I am trying to solve the following equation $min_{P} F(P)=||P^TX−P^TYZ−LP^TX+A||^2_F$ with $P$ is a $(d,p)$ matrix ,$X$ a $(d,n)$ matrix ,$Y$ a $(d,m)$ matrix ,$L$ a $(p,p)$matrix , $Z$ a $(m,n)$ matrix and $A$ a $(p,n)$ matix.
When computing the derivative I end up with : $\frac{∂F}{∂P}=2(XM−YZM−XML)$ with $M=(P^TX−P^TYZ−LP^TX+A)^T$.
But I stuck here ,I dont know How to extrate the optimal value of $P$
Please can someone help me to solve this problem.
On
Another way of formulating the problem is to find the least-squares solution of $$\eqalign{X^TPL^T - W^TP &= A^T \cr}$$where $W=(X-YZ)$.

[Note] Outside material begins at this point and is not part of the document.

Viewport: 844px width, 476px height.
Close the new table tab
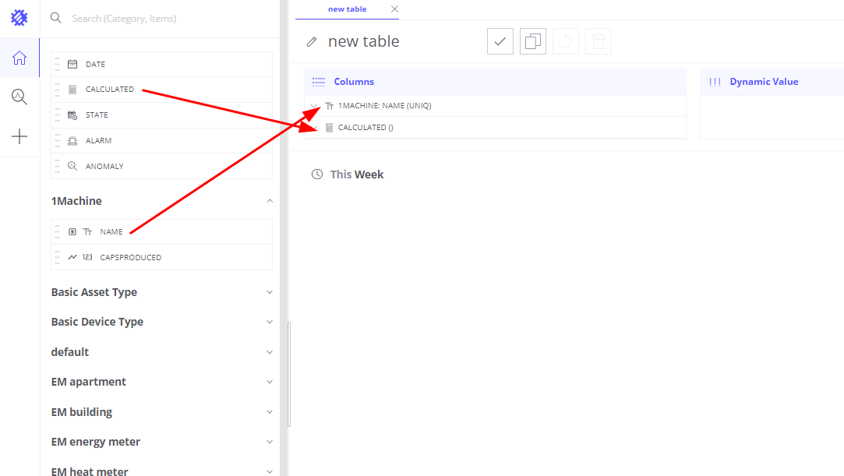pyautogui.click(x=394, y=9)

Vectorize the equation and solve it via the pseudoinverse $$\eqalign{ (L\otimes X^T-I\otimes W^T)p &= Ka \cr p &= (L\otimes X^T-I\otimes W^T)^{\dagger}Ka \cr }$$where $K$ is the Kronecker commutation matrix, $a={\rm vec}(A)$, $Ka={\rm vec}(A^T)$, and $p={\rm vec}(P)$
Your gradient calculation looks correct, so let's continue from there.

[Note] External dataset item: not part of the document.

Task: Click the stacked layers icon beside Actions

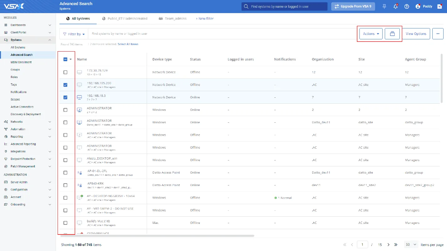Action: click(392, 34)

For convenience define the matrix $$W=X-YZ$$so that $$M=W^TP-X^TPL^T+A^T$$Setting the gradient to zero and rearranging terms yields $$\eqalign{ WM &= XML \cr WW^TP-WX^TPL^T+WA^T &= XW^TPL-XX^TPL^TL+XA^TL \cr WW^TP-WX^TPL^T-XW^TPL+XX^TPL^TL &= XA^TL-WA^T \cr }$$ Vectorize this equation in order to isolate and solve for $P$ $$\eqalign{ {\rm vec}(XA^TL-WA^T) &= (I\otimes WW^T-L\otimes WX^T-L^T\otimes XW^T+L^TL\otimes XX^T)\,{\rm vec}(P) \cr {\rm vec}(B) &= C\,{\rm vec}(P) \cr {\rm vec}(P) &= C^{+}{\rm vec}(B) \cr }$$ I have no idea if the coefficient matrix $C$ is invertible, so I used the Moore-Penrose inverse.